Audrey Plonk, Director, Global Security and Internet Governance Policy, Intel Corporation told the subcommittee that if the U.S. fails to give away the Internet, “I think it sends a very negative message to the markets, to the international community, and I don’t just mean governments, but I mean the business community that we weren’t serious about carrying forward our commitment to, you know, turn this over to the multistakeholder community.”
Plonk added ominously, “I think that’s bad for investment, that’s bad for business. It will incentivize other trade barriers that we see in the tech sector being raised in many countries — it will provide a rationale.”
Trade barriers? That’s a new argument. Really, it’s a remarkable argument. Think about it.
Congress has defunded the Internet giveaway three times now, and now Intel is warning there will be an apparent trade war in the tech industry in retaliation if the U.S. does not cede these functions to the international community.
Was that a threat? Because it sure sounded like one.
This single exchange between Rep. Eshoo, who asked a very good question about Congress asserting its Article One power of the purse responsibilities under the Constitution — when no other member on the subcommittee even bothered — and Intel’s Plonk, who responded by threatening a trade war underscores exactly the Pandora’s Box that is being opened should Congress proceed with the Internet giveaway.
What countries specifically are so desperate for the U.S. to cease oversight of the domain name system that they are threatening a trade war in the tech sector?
Has Intel been threatened that their products will no longer be welcome in certain countries if the transition does not occur?

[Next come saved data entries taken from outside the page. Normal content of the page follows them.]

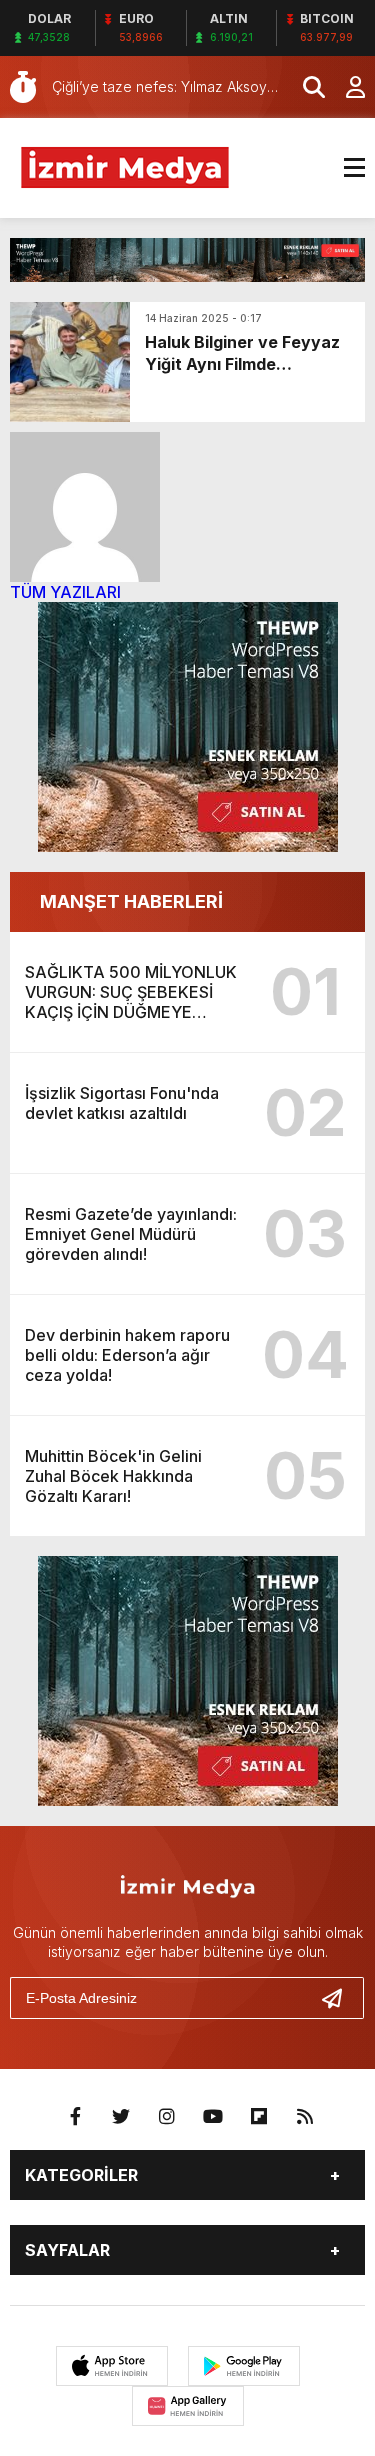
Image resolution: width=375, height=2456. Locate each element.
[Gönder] (340, 1998)
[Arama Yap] (305, 87)
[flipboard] (259, 2117)
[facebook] (75, 2117)
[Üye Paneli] (345, 87)
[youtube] (213, 2117)
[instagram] (167, 2117)
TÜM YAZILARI (65, 592)
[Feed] (305, 2117)
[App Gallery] (188, 2406)
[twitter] (121, 2117)
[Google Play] (244, 2366)
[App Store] (112, 2366)
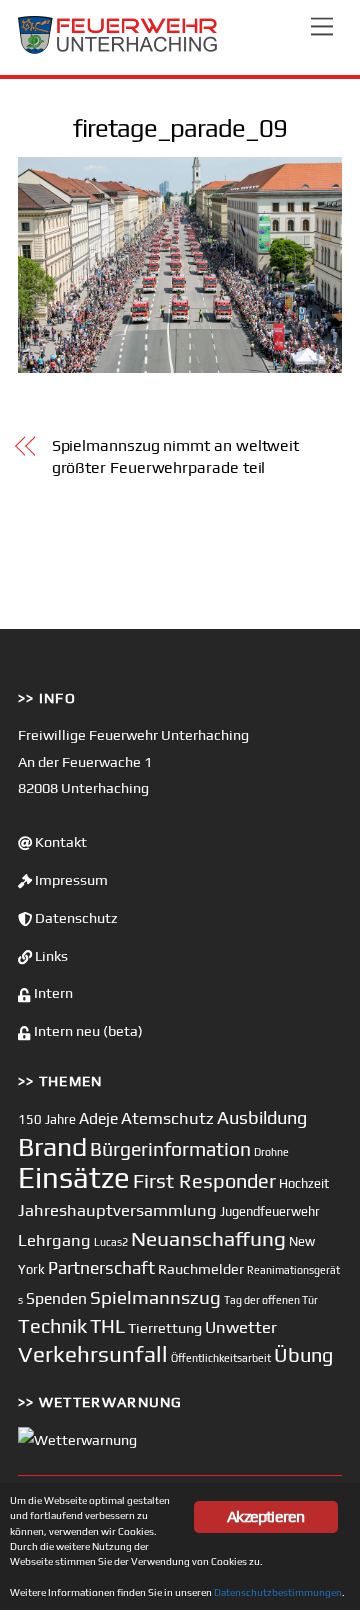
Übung (303, 1354)
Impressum (70, 880)
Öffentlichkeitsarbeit (221, 1358)
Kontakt (59, 842)
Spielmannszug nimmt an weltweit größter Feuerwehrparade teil (176, 456)
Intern (52, 993)
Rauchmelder (201, 1268)
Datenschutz (75, 918)
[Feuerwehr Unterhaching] (118, 49)
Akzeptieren (265, 1516)
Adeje (98, 1118)
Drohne (271, 1152)
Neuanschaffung (208, 1238)
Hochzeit (304, 1183)
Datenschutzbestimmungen (278, 1592)
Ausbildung (262, 1117)
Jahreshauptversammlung (117, 1210)
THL (107, 1326)
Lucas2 (111, 1242)
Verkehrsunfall (93, 1354)
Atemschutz (167, 1118)
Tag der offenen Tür (271, 1300)
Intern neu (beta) (87, 1031)
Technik (52, 1325)
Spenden (56, 1298)
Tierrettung (165, 1327)
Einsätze (74, 1177)
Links (50, 956)
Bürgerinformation (170, 1149)
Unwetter (241, 1327)
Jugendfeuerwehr (270, 1211)
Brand (52, 1146)
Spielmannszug (155, 1297)
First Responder (204, 1180)
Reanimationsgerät (293, 1270)
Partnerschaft (101, 1268)
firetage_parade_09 (180, 128)
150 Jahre (47, 1119)
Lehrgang (54, 1240)
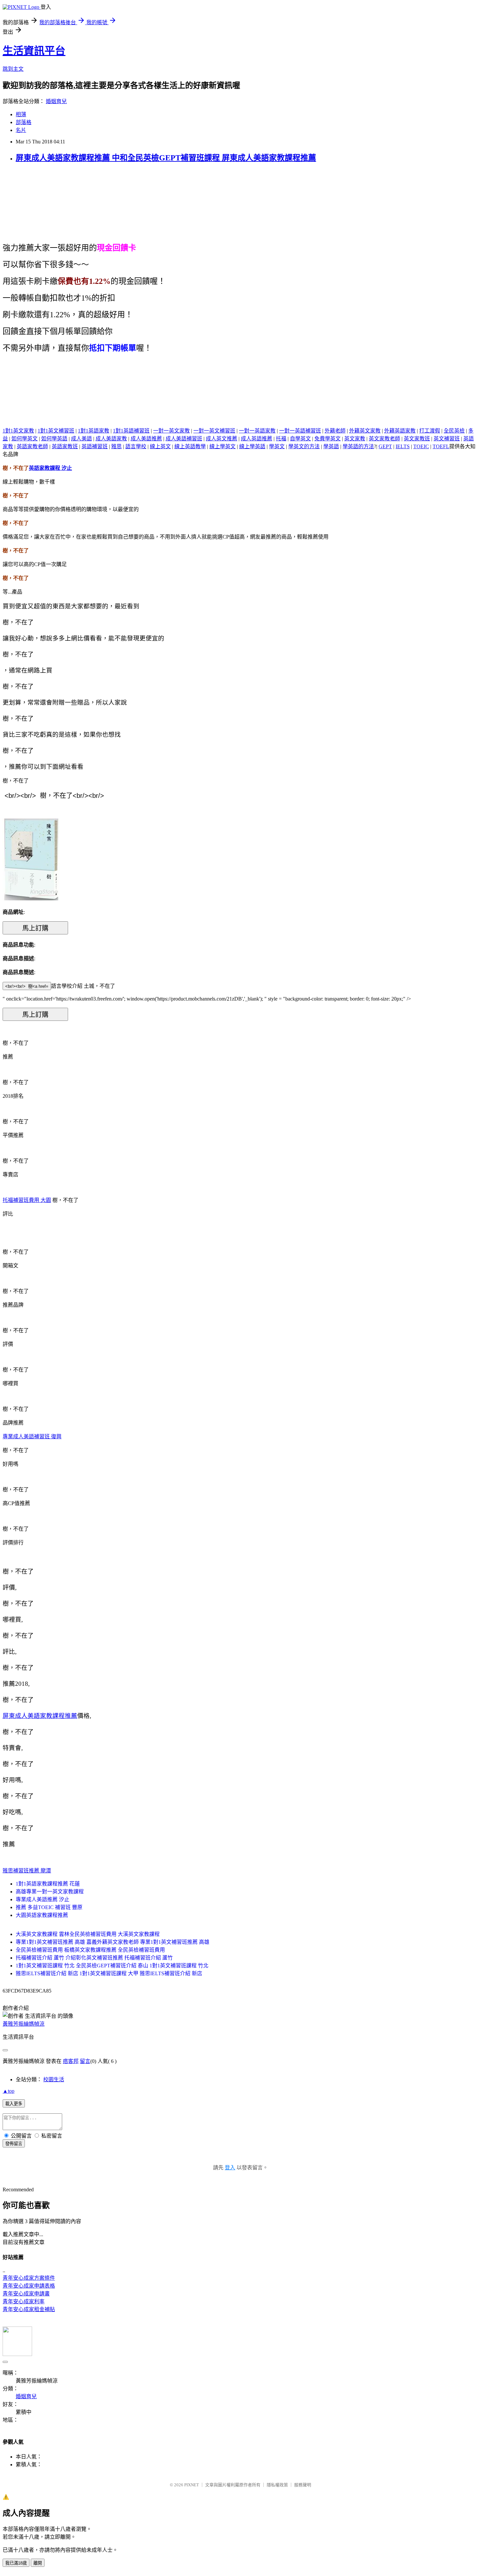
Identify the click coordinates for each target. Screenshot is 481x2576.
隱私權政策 (277, 2484)
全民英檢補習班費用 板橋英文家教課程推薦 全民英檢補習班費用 (90, 1950)
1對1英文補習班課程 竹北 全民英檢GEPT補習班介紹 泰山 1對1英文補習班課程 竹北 (112, 1965)
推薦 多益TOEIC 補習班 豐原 (49, 1907)
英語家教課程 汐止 (50, 468)
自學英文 (300, 438)
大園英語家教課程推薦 (42, 1915)
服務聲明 (302, 2484)
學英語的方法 (358, 446)
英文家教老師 (384, 438)
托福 (281, 438)
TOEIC (421, 446)
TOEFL (441, 446)
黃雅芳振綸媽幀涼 (24, 2024)
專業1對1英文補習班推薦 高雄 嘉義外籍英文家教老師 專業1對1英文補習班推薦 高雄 (112, 1942)
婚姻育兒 (56, 101)
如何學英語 (54, 438)
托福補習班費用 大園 (27, 1200)
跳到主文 (13, 69)
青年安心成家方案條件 (29, 2278)
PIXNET (191, 2484)
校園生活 (53, 2079)
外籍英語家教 (400, 430)
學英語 (331, 446)
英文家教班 (417, 438)
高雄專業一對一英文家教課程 (50, 1891)
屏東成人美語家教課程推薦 (40, 1715)
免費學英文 (327, 438)
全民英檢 (454, 430)
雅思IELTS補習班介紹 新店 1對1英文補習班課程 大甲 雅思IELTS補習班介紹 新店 (109, 1973)
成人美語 (81, 438)
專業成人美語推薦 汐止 (42, 1899)
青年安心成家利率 (24, 2301)
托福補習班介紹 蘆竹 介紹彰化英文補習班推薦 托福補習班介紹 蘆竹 (94, 1957)
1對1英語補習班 (131, 430)
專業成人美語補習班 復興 (32, 1436)
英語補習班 (94, 446)
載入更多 (13, 2103)
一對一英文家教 (171, 430)
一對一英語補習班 (300, 430)
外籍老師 (335, 430)
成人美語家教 (111, 438)
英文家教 (354, 438)
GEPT (385, 446)
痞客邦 (71, 2061)
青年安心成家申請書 (26, 2293)
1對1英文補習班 (56, 430)
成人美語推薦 (146, 438)
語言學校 (135, 446)
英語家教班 (65, 446)
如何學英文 (24, 438)
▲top (8, 2091)
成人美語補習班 (184, 438)
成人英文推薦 (221, 438)
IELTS (403, 446)
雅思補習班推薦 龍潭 (27, 1870)
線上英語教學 (190, 446)
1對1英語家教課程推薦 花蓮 (48, 1883)
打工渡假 (429, 430)
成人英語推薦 (256, 438)
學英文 (277, 446)
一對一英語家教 (257, 430)
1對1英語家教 (93, 430)
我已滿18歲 (16, 2563)
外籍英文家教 (365, 430)
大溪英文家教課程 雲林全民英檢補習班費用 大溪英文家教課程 (88, 1934)
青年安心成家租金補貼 (29, 2309)
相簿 (21, 114)
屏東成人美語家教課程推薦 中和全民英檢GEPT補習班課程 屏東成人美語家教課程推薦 (166, 158)
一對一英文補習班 (214, 430)
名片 (21, 130)
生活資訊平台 (34, 51)
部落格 (23, 122)
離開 (37, 2563)
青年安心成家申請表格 (29, 2286)
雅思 (116, 446)
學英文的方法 (304, 446)
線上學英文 (222, 446)
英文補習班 (447, 438)
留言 (85, 2061)
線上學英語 (252, 446)
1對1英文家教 (18, 430)
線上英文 (160, 446)
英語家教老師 (32, 446)
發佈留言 (13, 2143)
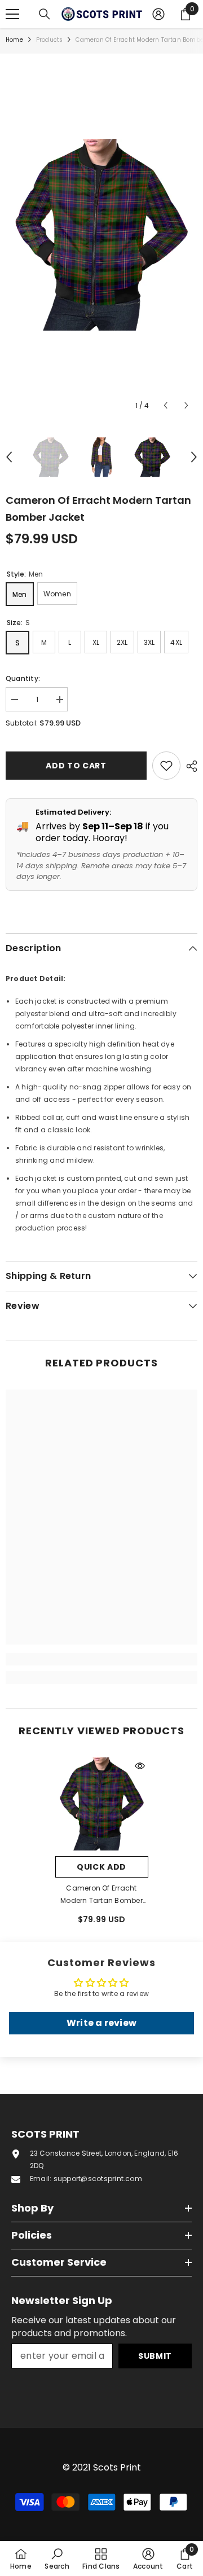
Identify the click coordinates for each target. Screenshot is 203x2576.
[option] (101, 235)
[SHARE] (188, 766)
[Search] (44, 14)
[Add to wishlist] (166, 765)
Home (14, 40)
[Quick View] (139, 1765)
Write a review (101, 2022)
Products (49, 40)
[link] (101, 1659)
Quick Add (101, 1866)
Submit (155, 2356)
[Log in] (158, 14)
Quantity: (23, 678)
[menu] (12, 14)
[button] (165, 405)
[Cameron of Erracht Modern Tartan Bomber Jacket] (101, 1803)
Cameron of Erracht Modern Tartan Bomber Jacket (101, 1895)
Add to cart (78, 765)
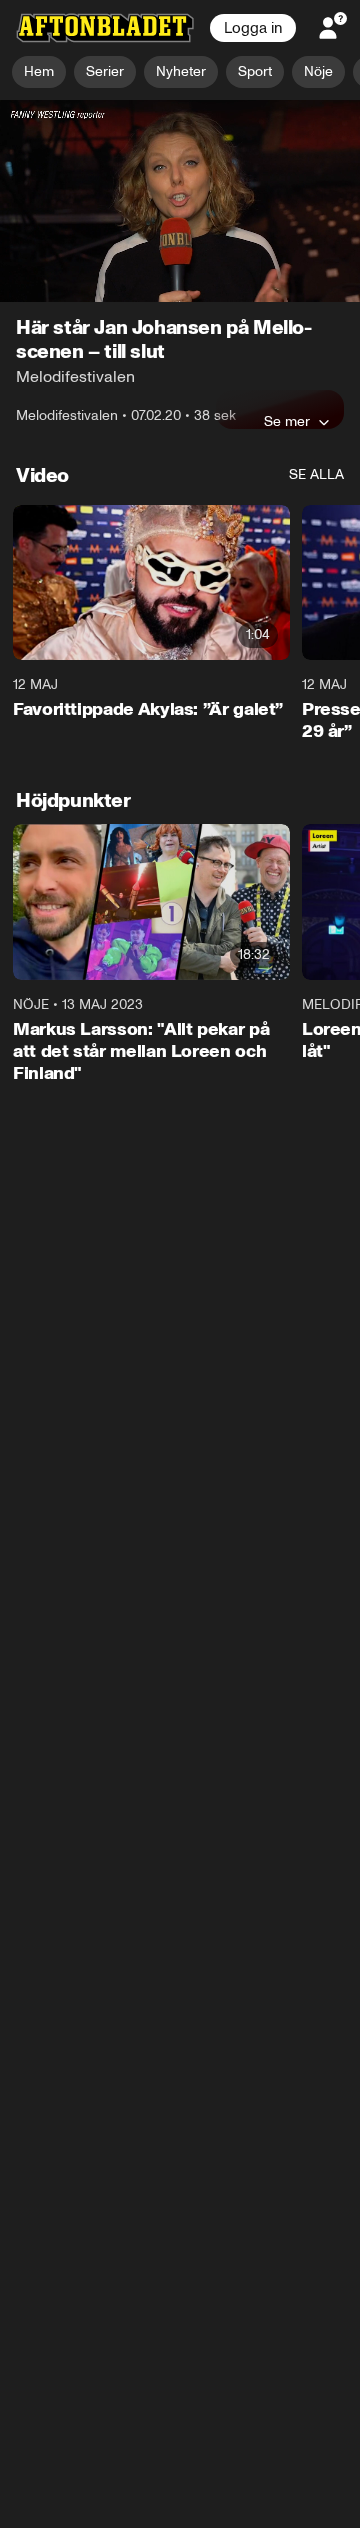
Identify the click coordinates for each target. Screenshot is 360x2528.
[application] (180, 201)
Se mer (287, 421)
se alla (316, 474)
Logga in (253, 28)
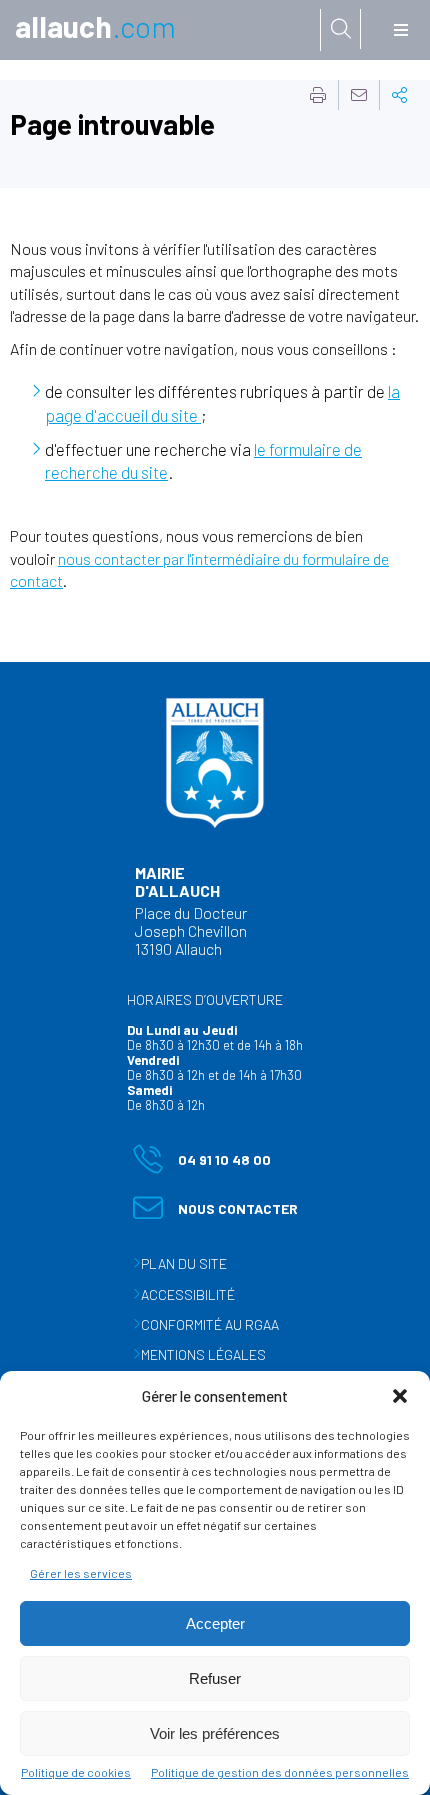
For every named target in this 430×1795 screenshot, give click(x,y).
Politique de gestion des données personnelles (280, 1772)
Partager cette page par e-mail (359, 95)
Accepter (215, 1623)
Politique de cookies (76, 1772)
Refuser (215, 1678)
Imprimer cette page (318, 95)
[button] (400, 1396)
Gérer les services (81, 1573)
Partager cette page (400, 95)
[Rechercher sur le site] (341, 29)
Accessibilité (188, 1294)
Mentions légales (203, 1354)
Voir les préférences (215, 1733)
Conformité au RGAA (210, 1324)
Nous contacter (215, 1212)
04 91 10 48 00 (202, 1163)
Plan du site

We have to assume that Plonk did not commit perjury, and that a threat has been issued. This makes NTIA’s short flippant response that approximated “don’t worry, be happy” to a Congressional mandate that they develop a contingency plan should the transition be deleterious to the United States all the more outrageous. After more than a year, no contingency plan has been produced by the agency.
Apparently, foreign governments feel that the transition is so important to them that they are threatening Intel and other U.S. based tech companies with possible trade sanctions should the transition not occur, they believe the stakes are high even as Obama is asleep at the wheel.
Given the Obama Administration’s refusal to take this threat seriously, Congress has a responsibility to halt any transition until the underlying consequences are fully understood. Unfortunately, the House Energy and Commerce Subcommittee members participating in the hearing fumbled the ball and failed in their most basic responsibility to get clarity from Plonk about the threats and their motivation.
What’s more, the very fact that a huge multinational company expresses fear of foreign government coercion if the Internet is not given away should raise massive red flags to the type of pressure ICANN will face when it is threatened with potential foreign capture without the U.S. government to provide it cover as occurs in the current system.
It is the exact foreign coercion that Intel testified to under oath, that is the exact reason not to do it.
Yet here we are, a short six months from the planned Internet giveaway. The Eshoo-Plonk exchange should serve as Exhibit A on why Congress should never cede these critical domain name system functions to anyone. The only question is will the GOP Congress hold firm in their heretofore unshaken opposition to the giveaway?
Rick Manning is the President of Americans for Limited Government.